PowerGhost: Beware of ghost mining
Fileless malware infects workstations and servers in corporate networks.
In response to Kaspersky research finding that the fileless PowerGhost cryptomining malware is targeting corporate networks is more difficult to detect than other miners because it doesn’t download malicious files to the device and so is likely to operate longer unnoticed, an expert with Corero Network Security offers comments.
Sean Newman, Director Product Management, Corero Network Security
“The Cybercriminal community’s rush to benefit from the huge returns possible from investing their hacking efforts in crypto-currency mining is certainly gaining pace at an epic rate.
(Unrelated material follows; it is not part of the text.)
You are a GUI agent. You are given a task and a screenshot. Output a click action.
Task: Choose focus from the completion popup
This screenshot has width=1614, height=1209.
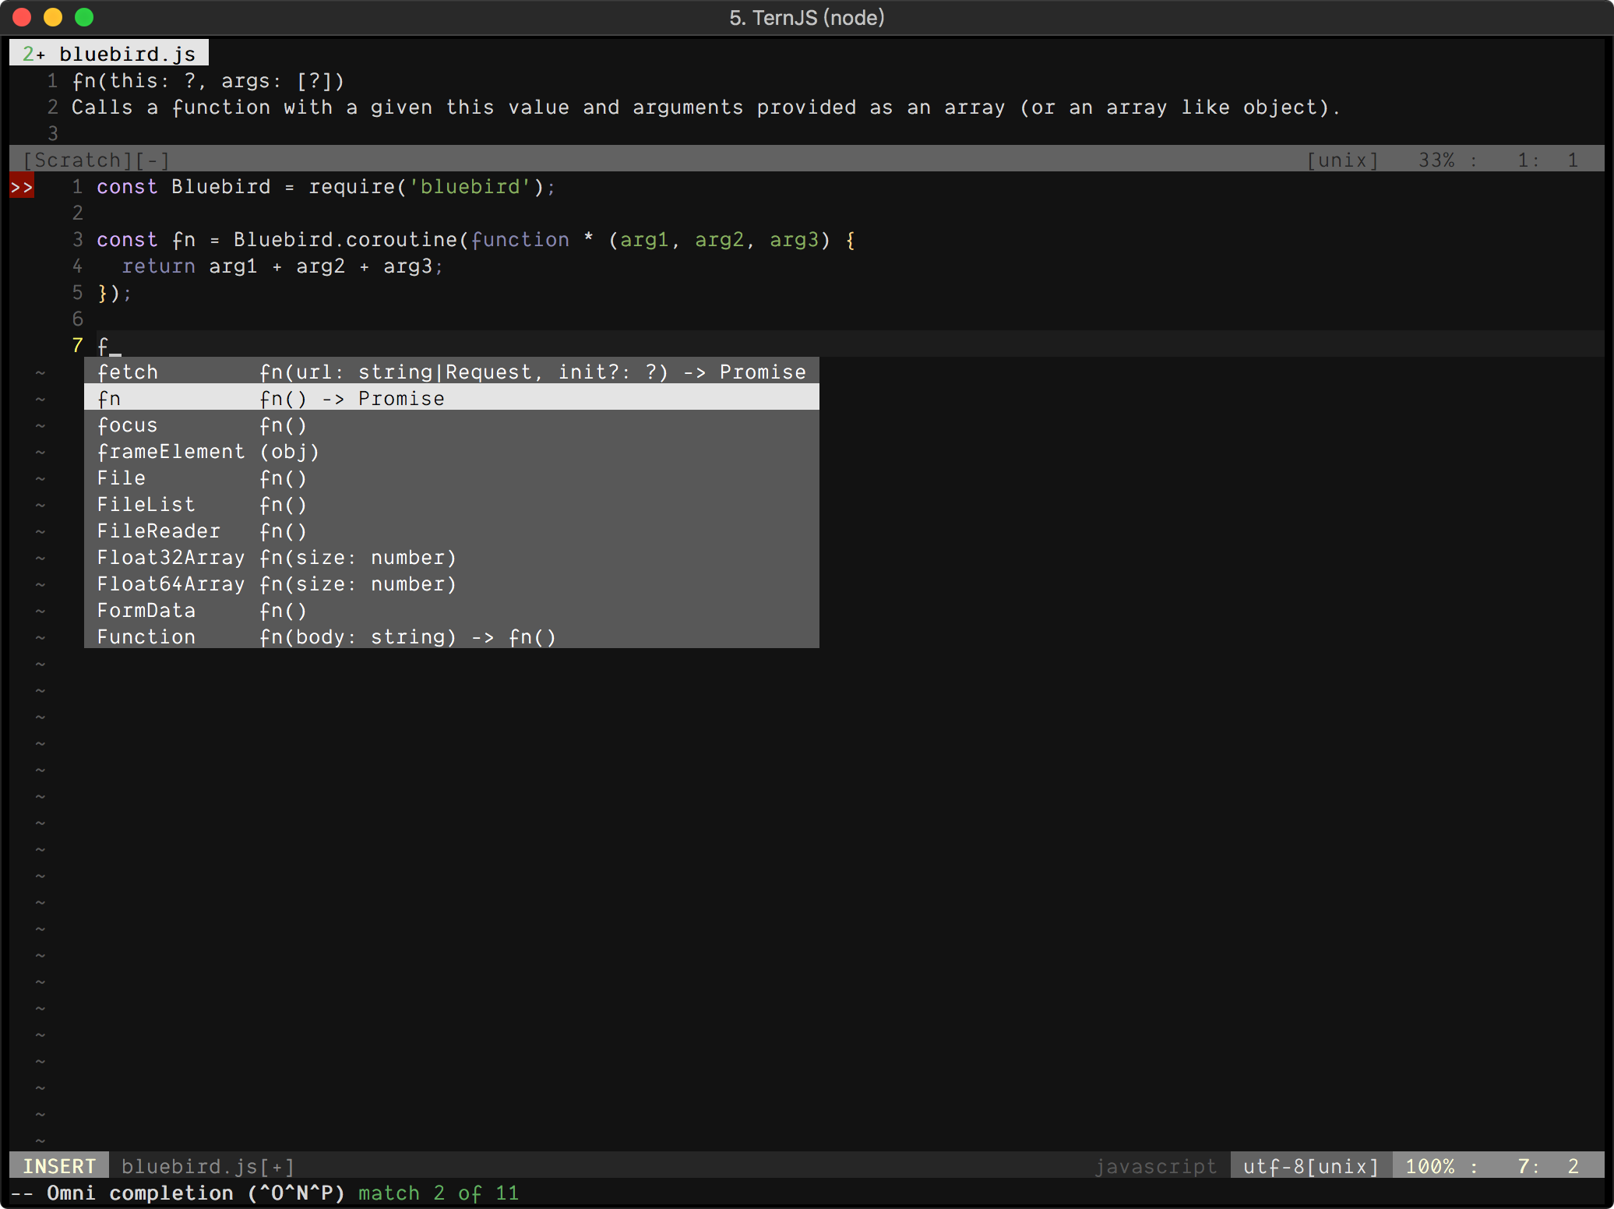point(127,425)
Although a recent trend has been to leverage mass botnets of IoT devices, which has proven easy due to their poor levels of security, it appears the hackers may now be seeing the challenge with such devices, which have very low processing power available. The latest PowerGhost malware shows there is renewed interest in creating botnets from Enterprise workstations and servers. With the significantly higher-powered CPUs in these devices, compared to IoT, it’s not surprising that they are now the target for compute-intensive crypto-mining activities.
“Although the crypto-mining itself may or may not in some instances represent a security issue, the fact that malware can be planted in the first place does. This is especially worrying when you consider PowerGhost includes the ability to be armed with whatever attack payload the hacker chooses, which can easily include data exfiltration, and has already been shown to include evolving DDoS attack capabilities. And, of course, it shouldn’t be forgotten that crypto-jacking itself is not without impact, including reduced performance on workstations for legitimate users, increased power consumption costs from owned devices constantly running at high CPU rates and also their long-term damage, which can result in hardware failure.”